Getting a good night sleep is extremely important for the overall health of the body and mind. It also improves the mood and helps you lose weight. People spend one third of their lives sleeping, so it is really important that you find the best sleeping position.
People sleep in the positions that they find most comfortable. However, there are some positions that can improve your overall health. Here are some of the best sleeping positions!
On your Back
By sleeping on your back, it is easier for your spine, neck and head to align and stay in a neutral position. In this sleeping position, your back isn’t forced into any contortions and it stays straight. This sleeping position also has a benefit for the face beauty. By sleeping with your face out, you reduce the risk of getting facial wrinkles.
This position is also great for the skin. It prevents skin breakouts and wrinkles on the face. This sleeping position also combats acid reflux. However, it is important not to place your arms up, as it adds more pressure on the shoulders. This may result in pain.
On your side
This sleeping position is best for those that have sleep apnea and those that are prone to snoring. However, avoid sleeping on your right side, because it can worsen the heartburn. Sleeping on the left side can reduce the acid reflux and can put a strain on the internal organs like stomach, lungs and liver.
If you are facing lower back pain, than these are the best sleeping positions for you.
Sleeping in this position with your knees drawn up allows the joints in the spine to open up. As a result, this sleeping position will help relieve the pain in the lower back. When you are in this position, put a body pillow or a king sized pillow between your legs. It will help you reduce tension. So, bend both of your knees and don’t curve your spine. Here are other sleeping tips to relieve lower back pain:
- Don’t sleep on a mattress that is older than eight years. Over time the materials in the mattress break down and are less supportive to your back.
- Buy or make a more supportive bed. If you can’t afford a new bed, make your own by using more plywood slats. Or you can simply place your mattress on the floor.
- If you prefer to sleep on your back, place a supportive pillow under your knees.
- If you have lower back pain, don’t sleep on your stomach. It creates an unpleasant twist in the spine, which can add even more burden on your back.

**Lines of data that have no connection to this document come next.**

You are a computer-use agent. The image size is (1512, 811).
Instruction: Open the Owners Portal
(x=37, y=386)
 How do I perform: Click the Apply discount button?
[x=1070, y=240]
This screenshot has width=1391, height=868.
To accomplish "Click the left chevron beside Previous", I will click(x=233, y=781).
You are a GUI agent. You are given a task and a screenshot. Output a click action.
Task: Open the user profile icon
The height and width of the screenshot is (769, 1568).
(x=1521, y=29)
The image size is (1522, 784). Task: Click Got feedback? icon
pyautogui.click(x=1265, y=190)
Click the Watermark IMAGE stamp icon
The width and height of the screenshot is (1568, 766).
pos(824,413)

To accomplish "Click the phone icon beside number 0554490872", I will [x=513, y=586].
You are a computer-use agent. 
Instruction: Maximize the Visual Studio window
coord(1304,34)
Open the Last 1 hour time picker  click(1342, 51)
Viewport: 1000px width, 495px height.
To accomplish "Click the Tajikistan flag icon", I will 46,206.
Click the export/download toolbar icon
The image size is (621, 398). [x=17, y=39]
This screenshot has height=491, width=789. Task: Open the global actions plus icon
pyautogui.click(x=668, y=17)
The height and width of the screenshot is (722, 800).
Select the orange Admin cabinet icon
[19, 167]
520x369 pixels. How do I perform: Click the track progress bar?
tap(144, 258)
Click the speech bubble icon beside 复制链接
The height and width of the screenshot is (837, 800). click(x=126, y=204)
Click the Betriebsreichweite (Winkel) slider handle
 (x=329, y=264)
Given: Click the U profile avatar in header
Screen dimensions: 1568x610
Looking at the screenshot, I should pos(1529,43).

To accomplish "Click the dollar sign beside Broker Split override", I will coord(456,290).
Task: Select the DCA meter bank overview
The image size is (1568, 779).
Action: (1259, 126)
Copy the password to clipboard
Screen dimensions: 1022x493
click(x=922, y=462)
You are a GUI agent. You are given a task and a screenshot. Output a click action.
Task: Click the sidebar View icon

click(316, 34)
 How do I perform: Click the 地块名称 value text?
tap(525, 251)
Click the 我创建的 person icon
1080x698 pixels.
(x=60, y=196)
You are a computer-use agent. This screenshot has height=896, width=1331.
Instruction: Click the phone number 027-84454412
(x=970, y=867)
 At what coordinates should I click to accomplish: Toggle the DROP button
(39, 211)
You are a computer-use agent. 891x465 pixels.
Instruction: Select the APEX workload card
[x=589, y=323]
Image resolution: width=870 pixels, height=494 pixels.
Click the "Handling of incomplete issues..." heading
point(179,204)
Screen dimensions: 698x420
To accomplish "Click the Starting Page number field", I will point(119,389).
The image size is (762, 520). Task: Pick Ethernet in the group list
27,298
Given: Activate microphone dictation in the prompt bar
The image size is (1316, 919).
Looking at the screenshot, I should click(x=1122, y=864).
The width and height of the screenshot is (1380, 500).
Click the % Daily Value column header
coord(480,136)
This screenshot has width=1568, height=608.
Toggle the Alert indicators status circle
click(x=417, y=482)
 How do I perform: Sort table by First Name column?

- Before going to bed, take a hot 10-minute shower. The heat will help the muscles to relax and will relieve the pain in your lower back.
The shoulder and neck pain is a common problem and finding the best sleeping position can relieve the inflammation and pressure of the muscles. Sleeping on your back is the best position to relieve neck and shoulder pain. In this sleeping position, the spine can rest comfortably without any contortions. Place a pillow under each arm to take strain off the neck. If you like to sleep on the side add a foam wedge pillow to your bed. However, make sure that the pillow is around 4-6 inches thick. If the pillow is higher than this, you run the risk of causing more pain to your neck and shoulders. Here are other sleeping tips to relieve neck and shoulder pain:
- Get a pillow that will keep your spine in the natural curve and will keep your neck supported.
- Sit comfortably on your desk and make sure that the computer is at your eye level.
- Looking down at your phone puts more pressure on the neck.
- Stretch your neck and make exercises that will strengthen the neck muscles.
- Carrying heavy bags can cause additional pain on your shoulders and neck. So, when you carry your groceries don’t overburden only one arm. Split the weight in both arms, so that you won’t cause any shoulder or neck pain.
- Drink a lot of water. By doing this you hydrate the structures that lie between the vertebrae in your neck – the disks.
If you have sciatic pain, it is best to sleep on your side. Lie on a firm and flat mattress on whatever side you find most comfortable. It is important that your head is on the same level with your spine and that your back and neck are in a straight line. So, to achieve this, place your head on one or two pillows. Also, keep your legs supported by placing one or two pillows under the knees. Sleeping in this position will reduce any nerve swelling in your back and will relieve pressure on your hips and lower back.
The best sleeping position for pregnant women is the sleeping on side position, also known as SOS. It is even better if you sleep on the left side. By doing this, you increase the amount of nutrients and blood that reach the baby. The sleeping position that pregnant women should avoid is the sleeping on the back. This position can cause problems with the breathing, the digestive system, low blood pressure, haemorrhoids, can decrease the baby’s and yours blood circulation and can cause back pain. Pregnant women should also avoid sleeping on their stomach.